**Requirements**
1. Answer these from the blog post about moving to a retirement cottage:
(a) How many months did it take from the first conversation to moving into the cottage?
(b) Which number move since 1967 was this one?
(c) How many closets does the cottage have?
2. Extend the blog post about moving to a retirement cottage, picking up right after its final sentence.

**Document text**
* BEGIN *

The life change we have just been through--downsizing and embarking on what some call "a cruise on the river Styx"--has been a transition to boggle most minds.  But anchored to my reading chair by a snoozing Bisou, and with Wolfie guarding the nearest threshold, there's little for me to complain about.

Thursday, June 19, 2014

How I Survived the Move

From the first conversation about how maybe it was time to leave the house on the hill, it only took us five months to move into our cottage in Wake Robin, near Lake Champlain.  Some people take years to complete the process of choosing and then moving to a retirement community, but we said, "Why prolong the agony?  Let's get it over with."

This was my husband's and my fourteenth move since the Summer of Love of 1967, and you'd think that all that practice would have made us into pros, but this was by far the hardest move of all.  Since we were swapping a 2400 square-foot house with ten closets plus attic, basement, and outbuildings, for a 1400 square-foot cottage with four closets, we had to get rid of most of our stuff.

You will be surprised to hear that during this period I was not my sweet unflappable self.  In fact the combined anxieties about disposing of truckloads of belongings, and getting it all done in time for the move turned me into a sort of emotional porcupine.

* END *

**Data rows**
* BEGIN *

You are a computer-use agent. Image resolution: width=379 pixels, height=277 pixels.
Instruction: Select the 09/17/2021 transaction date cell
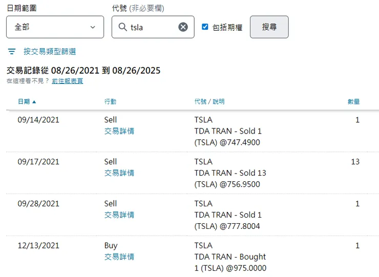point(38,162)
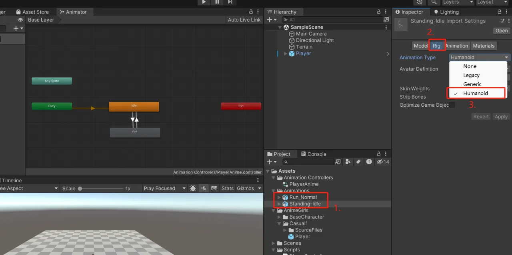Viewport: 512px width, 255px height.
Task: Open the Animation Type dropdown
Action: pos(479,57)
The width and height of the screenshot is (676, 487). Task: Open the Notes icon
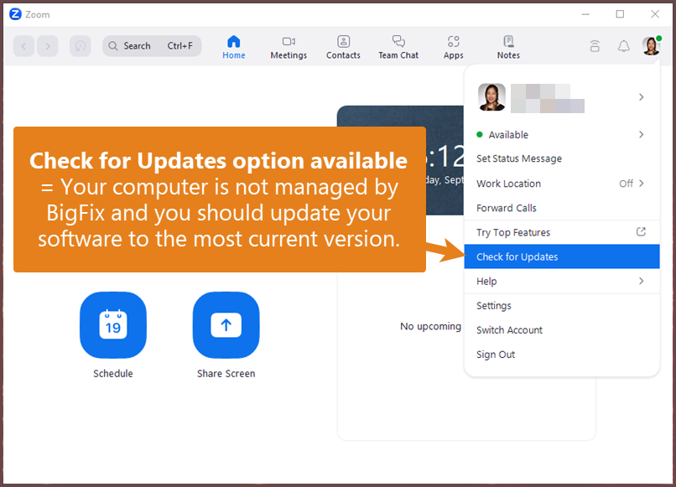click(x=507, y=46)
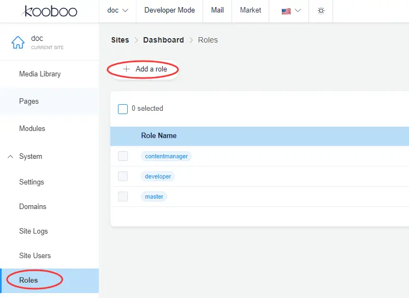
Task: Click the Dashboard breadcrumb link
Action: (163, 40)
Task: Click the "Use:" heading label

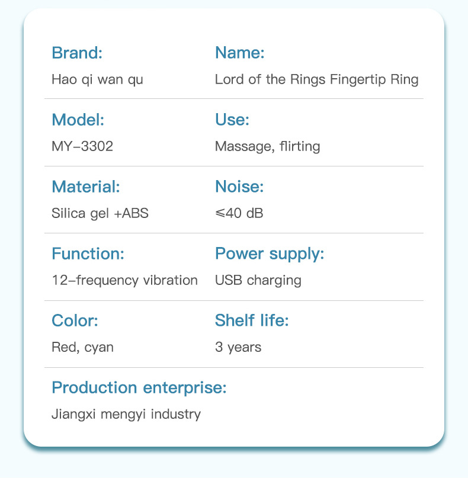Action: coord(232,120)

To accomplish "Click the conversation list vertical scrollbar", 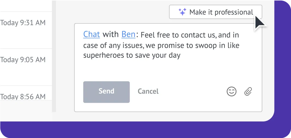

* END *

**Responses for each task**
1.
(a) Five months
(b) The fourteenth
(c) Four

2.
And when, weary and guilt-ridden after a day of packing and sorting and flinging quills at my spouse, I tried to take a break, the chaos around me made it hard to relax.  Unclassifiable objects mocked me from half-filled boxes;  the dogs, anxious and bored, followed me panting from room to room;  and there was no comfortable place to sit. At the rate I was going, when we finally arrived in Wake Robin I would have to go not into independent living, but into skilled nursing.

That was when the universe sent me the inspiration to  re-read War and Peace.  For $.99 Tolstoy's masterpiece wafted into my Kindle and wafted me away from my chaotic Vermont homestead and into 19th century Russia.

I quickly realized that, in the decades since I'd first read the book, either Tolstoy had become a much better writer or I had become a better reader.  My jaw fell open at the masterful characterizations--Natasha's childish arms;  Pierre's spectacles;  Princess Mary's timidity.  My preference for the characters had changed as well.  In my twenties I had had eyes only for the intense, handsome Prince Andre, but now it was plump Pierre's soul that captivated me.  And those battle scenes that had bored me almost to death I now found fascinating--in part because they confirmed my suspicion that there is no "art of war," just a lot of noise and confusion and sheer dumb luck, or lack of it.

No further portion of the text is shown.